__YOUR GOAL__. Retype everything below from the line containing "Describe the element" down to the line containing "at that location.", with both of those lines included.

__THE DATA__.
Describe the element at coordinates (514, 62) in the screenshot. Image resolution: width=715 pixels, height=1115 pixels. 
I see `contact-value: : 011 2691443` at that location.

...

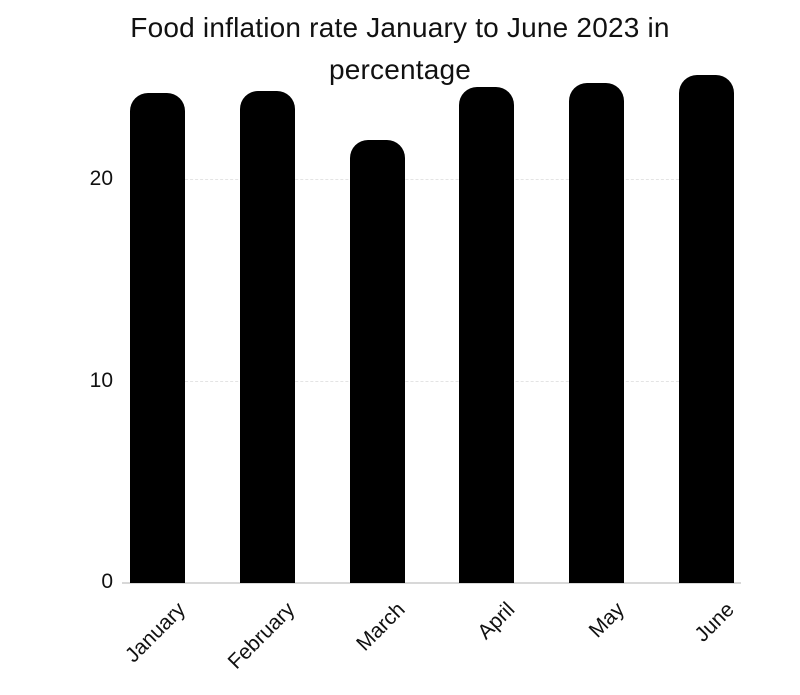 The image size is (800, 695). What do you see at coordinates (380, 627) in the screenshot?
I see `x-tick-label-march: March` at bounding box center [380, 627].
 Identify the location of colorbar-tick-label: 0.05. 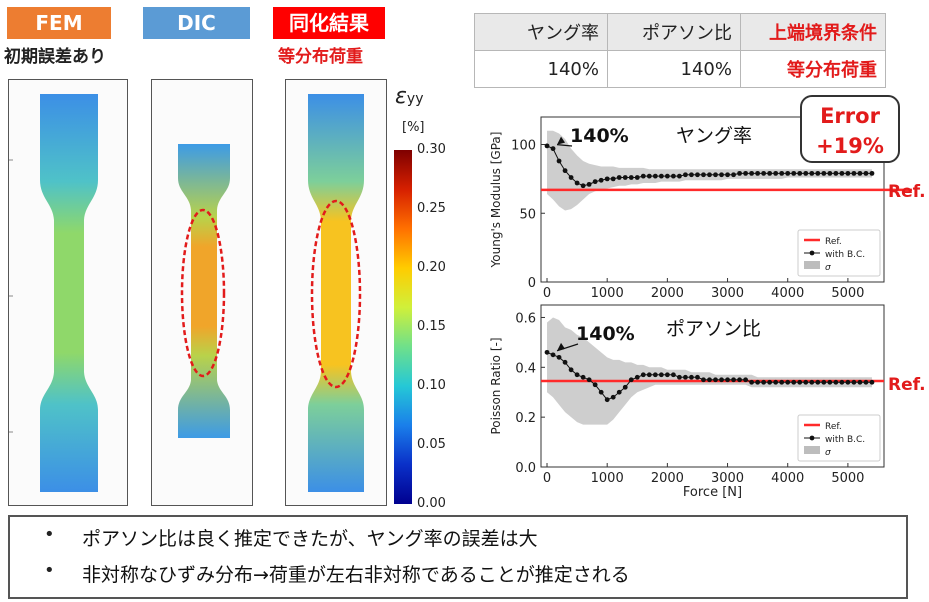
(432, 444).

__YOUR SOLUTION__.
Describe the element at coordinates (514, 62) in the screenshot. Image resolution: width=715 pixels, height=1115 pixels. 
I see `contact-value: : 011 2691443` at that location.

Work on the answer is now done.